• [MATERIAL FOR THIS EXERCISE]:
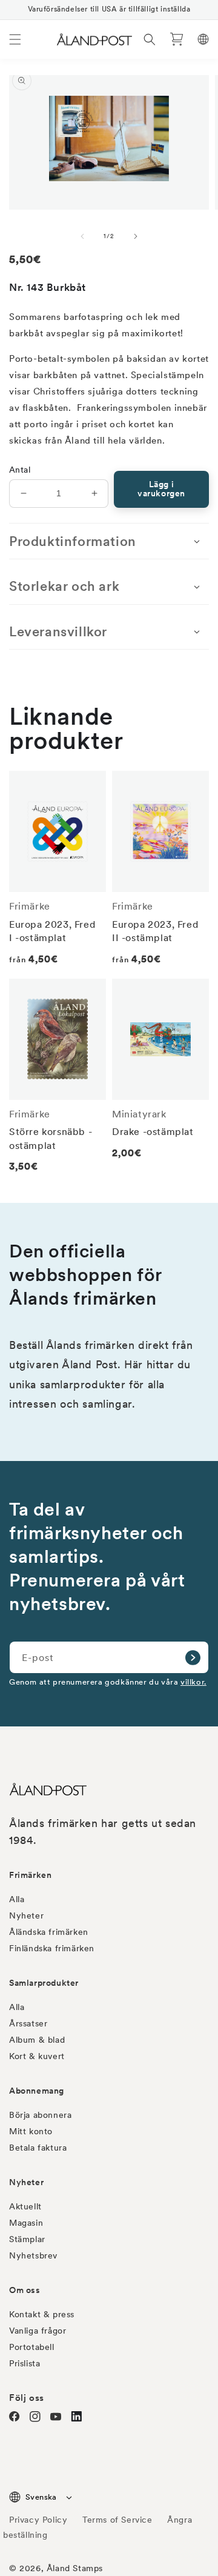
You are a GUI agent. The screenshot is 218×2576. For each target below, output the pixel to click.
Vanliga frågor (37, 2330)
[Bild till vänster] (82, 236)
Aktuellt (25, 2206)
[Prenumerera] (192, 1657)
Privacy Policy (38, 2519)
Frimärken (30, 1875)
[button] (15, 39)
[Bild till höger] (135, 236)
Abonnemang (36, 2090)
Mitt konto (31, 2131)
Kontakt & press (41, 2314)
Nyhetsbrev (33, 2255)
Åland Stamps (75, 2568)
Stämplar (27, 2239)
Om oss (25, 2290)
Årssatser (28, 2023)
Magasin (26, 2223)
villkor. (193, 1681)
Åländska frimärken (48, 1932)
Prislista (24, 2363)
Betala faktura (38, 2147)
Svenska (41, 2496)
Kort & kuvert (37, 2056)
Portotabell (31, 2347)
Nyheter (26, 1915)
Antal (19, 469)
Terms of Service (117, 2519)
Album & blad (37, 2040)
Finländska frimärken (51, 1948)
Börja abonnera (40, 2115)
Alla (16, 1899)
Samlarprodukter (44, 1983)
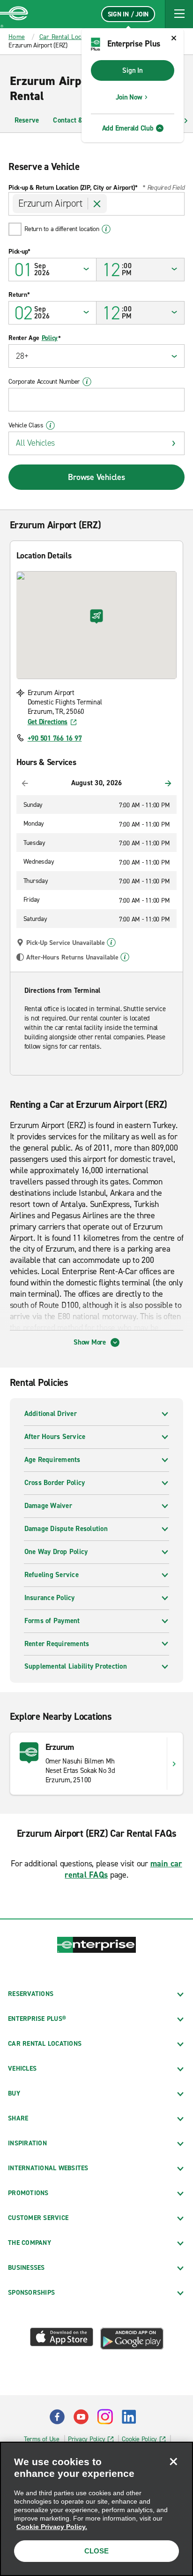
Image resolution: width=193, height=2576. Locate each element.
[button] (179, 14)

• [EXERCISE DETAILS]: Locate the string "each" in the listing above and copy every line where it occurs.

• [ANSWER BELOW]:
You are a GUI agent. The screenshot is 218×2576. For each target below, output the pixel to click.
Image resolution: width=193, height=2576. Locate each element.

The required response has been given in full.